# Mushroom hunting sticker?



## CreekNCabin (Jan 3, 2005)

Hi All I work in Manton Mich. and there has been a rumor that either the DNR or Feds are going to have people buy passes to go in the wood to go Mushroom hunting:rant: I don't know if there is any truth to this or not, but figure that someone out there would know if there is some sort of truth to this or just an Urban Myth.
Thanks for any info I may get!:help: 
Good hunting and fishing! 
Tom


----------



## Oldgrandman (Nov 16, 2004)

Oh no....


----------



## Willow (Apr 27, 2005)

Is this going to be for public only land or does it apply to private land also?
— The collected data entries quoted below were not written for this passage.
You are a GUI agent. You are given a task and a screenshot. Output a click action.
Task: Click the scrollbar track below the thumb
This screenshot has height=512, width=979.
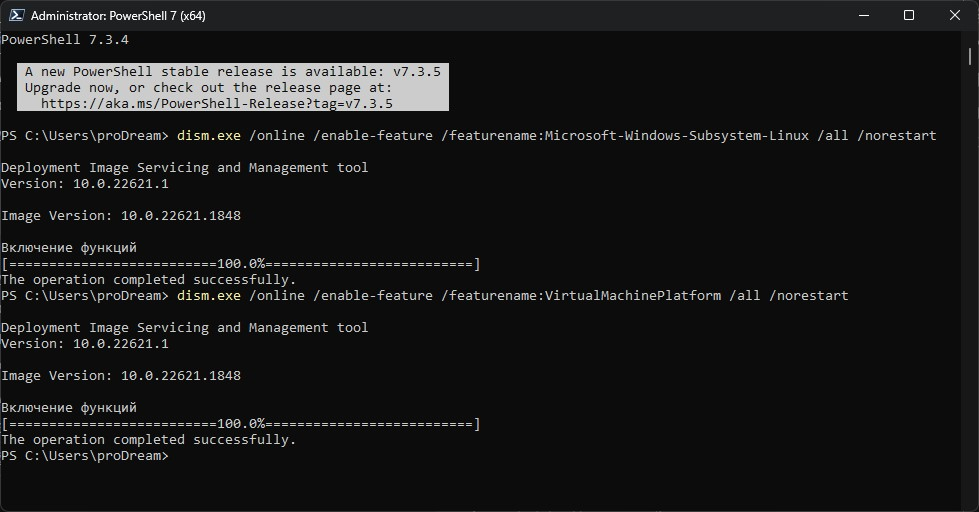pyautogui.click(x=970, y=287)
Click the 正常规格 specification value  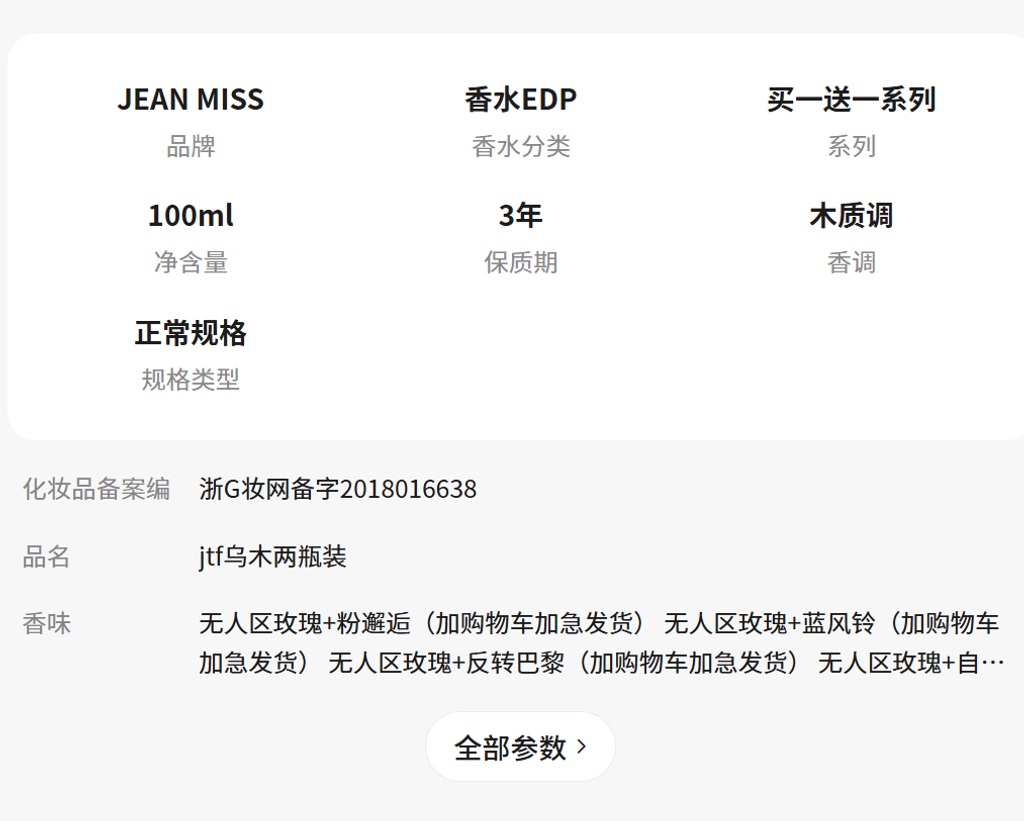190,333
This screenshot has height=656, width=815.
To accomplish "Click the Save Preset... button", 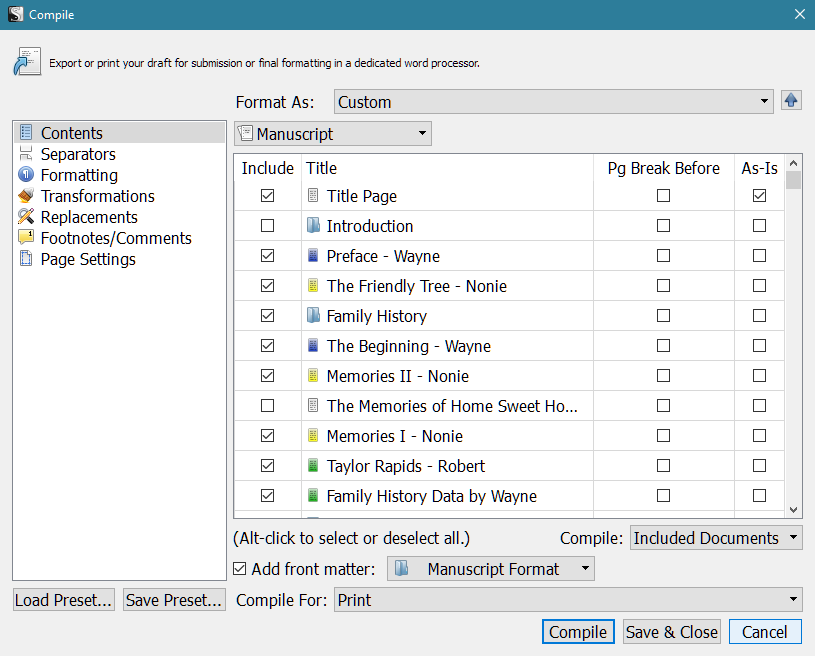I will (x=173, y=600).
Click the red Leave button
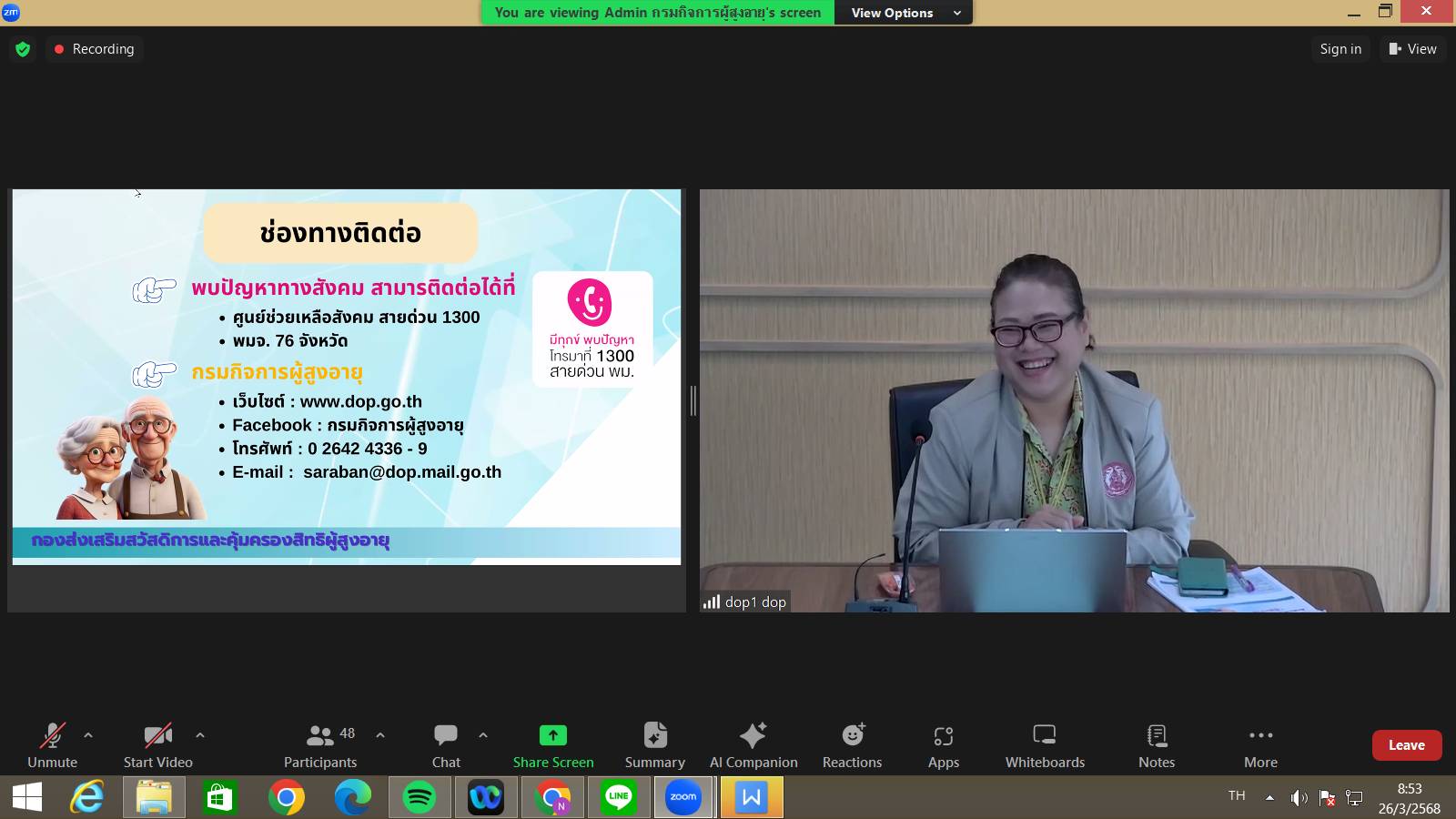1456x819 pixels. 1406,745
:lol: :lol: :lol: :lol: :lol:


----------



## wyle_e_coyote (Aug 13, 2004)

Here we go again...it gets funnier everytime....:lol:


----------



## Ninja (Feb 20, 2005)

It will be a combo sticker for cougar hunting also.


----------



## hypox (Jan 23, 2000)

I've already purchased mine. It's a good thing because I've found a few already. You can get them anywhere they sell hunting & fishing licenses. They were telling me that in the next few years it may be a drawing to get one and that they are going to implement a minimum of 3 1/4" (QMM)


----------



## wyle_e_coyote (Aug 13, 2004)

hypox said:


> I've already purchased mine. It's a good thing because I've found a few already. You can get them anywhere they sell hunting & fishing licenses. They were telling me that in the next few years it may be a drawing to get one and that they are going to implement a minimum of 3 1/4" (QMM)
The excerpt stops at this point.